**WHAT YOU NEED TO DO**
Copy each line of the following data that contains "screenshot".

* * * *

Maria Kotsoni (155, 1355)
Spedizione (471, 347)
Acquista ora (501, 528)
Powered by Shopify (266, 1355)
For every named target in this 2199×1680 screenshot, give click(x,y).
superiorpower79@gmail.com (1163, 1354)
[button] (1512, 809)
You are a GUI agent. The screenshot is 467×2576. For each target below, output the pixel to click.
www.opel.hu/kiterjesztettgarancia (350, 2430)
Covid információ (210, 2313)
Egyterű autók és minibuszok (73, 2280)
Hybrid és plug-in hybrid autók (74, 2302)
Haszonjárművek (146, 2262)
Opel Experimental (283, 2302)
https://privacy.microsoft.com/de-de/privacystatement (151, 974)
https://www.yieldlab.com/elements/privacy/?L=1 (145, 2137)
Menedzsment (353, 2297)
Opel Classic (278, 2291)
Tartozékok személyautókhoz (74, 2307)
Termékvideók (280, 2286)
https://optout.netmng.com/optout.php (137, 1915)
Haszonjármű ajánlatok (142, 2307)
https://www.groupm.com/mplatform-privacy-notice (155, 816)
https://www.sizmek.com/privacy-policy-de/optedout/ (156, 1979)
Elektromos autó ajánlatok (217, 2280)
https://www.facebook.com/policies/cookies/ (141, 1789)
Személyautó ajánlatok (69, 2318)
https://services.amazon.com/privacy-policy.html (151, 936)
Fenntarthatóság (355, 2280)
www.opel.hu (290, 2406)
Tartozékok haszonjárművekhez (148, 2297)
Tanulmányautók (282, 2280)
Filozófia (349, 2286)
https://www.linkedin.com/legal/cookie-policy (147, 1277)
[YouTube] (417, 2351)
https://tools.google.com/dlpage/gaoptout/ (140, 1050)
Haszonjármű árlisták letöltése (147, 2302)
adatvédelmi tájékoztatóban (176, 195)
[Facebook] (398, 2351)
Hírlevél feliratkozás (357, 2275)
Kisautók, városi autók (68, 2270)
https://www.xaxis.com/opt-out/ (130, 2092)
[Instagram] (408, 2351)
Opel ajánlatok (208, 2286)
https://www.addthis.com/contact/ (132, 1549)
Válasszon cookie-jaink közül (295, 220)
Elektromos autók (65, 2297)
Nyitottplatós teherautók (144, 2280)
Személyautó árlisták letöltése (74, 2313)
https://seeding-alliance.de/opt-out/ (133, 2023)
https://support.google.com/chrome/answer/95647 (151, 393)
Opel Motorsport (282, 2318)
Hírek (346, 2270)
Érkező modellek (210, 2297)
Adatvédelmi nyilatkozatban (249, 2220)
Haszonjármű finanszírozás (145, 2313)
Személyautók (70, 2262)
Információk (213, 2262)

* * * *

**WRITTEN REPLY**
For every named target in this 2199×1680 screenshot, give click(x,y).
You are a GUI agent. The screenshot is 467×2576. For each target below, output the pixel to click.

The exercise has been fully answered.